Yes, Goodman and the Six Dwarves at Roundheels Central are so desperate to give away tax breaks and land downtown while erecting a new government monument that even in this sinking economy, they have put at risk $80 million in sewer funding to help pay for the mob museum and other projects, possibly including that Oscar Goodman Memorial City Hall. Yes, $80 million.

I wonder how people looking for jobs, how public employees having their salaries and benefits slashed and how, as Goodman would say when anyone criticizes his vanity city hall project, “any thinking person” would react to that revelation.

How did this happen?

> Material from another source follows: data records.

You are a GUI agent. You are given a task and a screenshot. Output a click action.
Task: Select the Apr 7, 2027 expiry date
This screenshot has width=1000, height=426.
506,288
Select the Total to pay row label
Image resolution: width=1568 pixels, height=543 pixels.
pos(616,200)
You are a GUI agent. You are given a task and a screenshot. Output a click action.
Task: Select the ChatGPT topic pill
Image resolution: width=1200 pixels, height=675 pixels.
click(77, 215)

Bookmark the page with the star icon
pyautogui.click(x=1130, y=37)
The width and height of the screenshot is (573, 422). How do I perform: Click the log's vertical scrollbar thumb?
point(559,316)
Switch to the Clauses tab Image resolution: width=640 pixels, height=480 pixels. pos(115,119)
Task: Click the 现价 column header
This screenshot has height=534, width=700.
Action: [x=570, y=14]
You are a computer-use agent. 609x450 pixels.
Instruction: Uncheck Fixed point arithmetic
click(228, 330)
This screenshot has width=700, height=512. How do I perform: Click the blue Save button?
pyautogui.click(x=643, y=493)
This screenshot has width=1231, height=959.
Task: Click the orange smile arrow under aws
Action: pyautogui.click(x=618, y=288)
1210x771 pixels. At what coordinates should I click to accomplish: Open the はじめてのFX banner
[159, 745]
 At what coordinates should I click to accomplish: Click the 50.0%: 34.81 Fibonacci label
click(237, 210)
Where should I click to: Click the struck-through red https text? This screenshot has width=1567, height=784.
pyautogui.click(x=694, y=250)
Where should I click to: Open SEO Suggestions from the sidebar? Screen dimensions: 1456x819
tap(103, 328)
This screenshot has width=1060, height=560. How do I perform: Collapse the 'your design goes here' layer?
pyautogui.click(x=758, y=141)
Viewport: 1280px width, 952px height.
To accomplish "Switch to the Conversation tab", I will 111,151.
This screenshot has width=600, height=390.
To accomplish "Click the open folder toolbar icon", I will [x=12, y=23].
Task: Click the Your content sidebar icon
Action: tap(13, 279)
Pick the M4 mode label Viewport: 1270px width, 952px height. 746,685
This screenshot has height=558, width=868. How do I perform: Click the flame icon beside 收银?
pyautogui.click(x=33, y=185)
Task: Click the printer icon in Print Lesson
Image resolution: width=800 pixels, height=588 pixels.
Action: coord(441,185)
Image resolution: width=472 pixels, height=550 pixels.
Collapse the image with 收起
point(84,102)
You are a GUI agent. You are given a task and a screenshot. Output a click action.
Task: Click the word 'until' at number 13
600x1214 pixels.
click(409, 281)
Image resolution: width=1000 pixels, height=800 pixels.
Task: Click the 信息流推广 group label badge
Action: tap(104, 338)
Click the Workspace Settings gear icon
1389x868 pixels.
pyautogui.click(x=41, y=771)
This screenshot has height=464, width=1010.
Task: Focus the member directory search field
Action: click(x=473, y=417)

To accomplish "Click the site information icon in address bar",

Very quietly.

In November, in a little-noticed agenda item that spoke in fittingly opaque bureaucratic language of “an interfund loan … for the purpose of certain public improvements in and around the City’s Redevelopment Area,” the council voted unanimously (Steve Wolfson wasn’t there) to approve the $80 million.

“The interfund loan will serve as a temporary funding source for development projects,” the agenda item said. “The loan will be repaid as land or bonds are sold.”

As lands or bonds are sold? Not much of that going on these days.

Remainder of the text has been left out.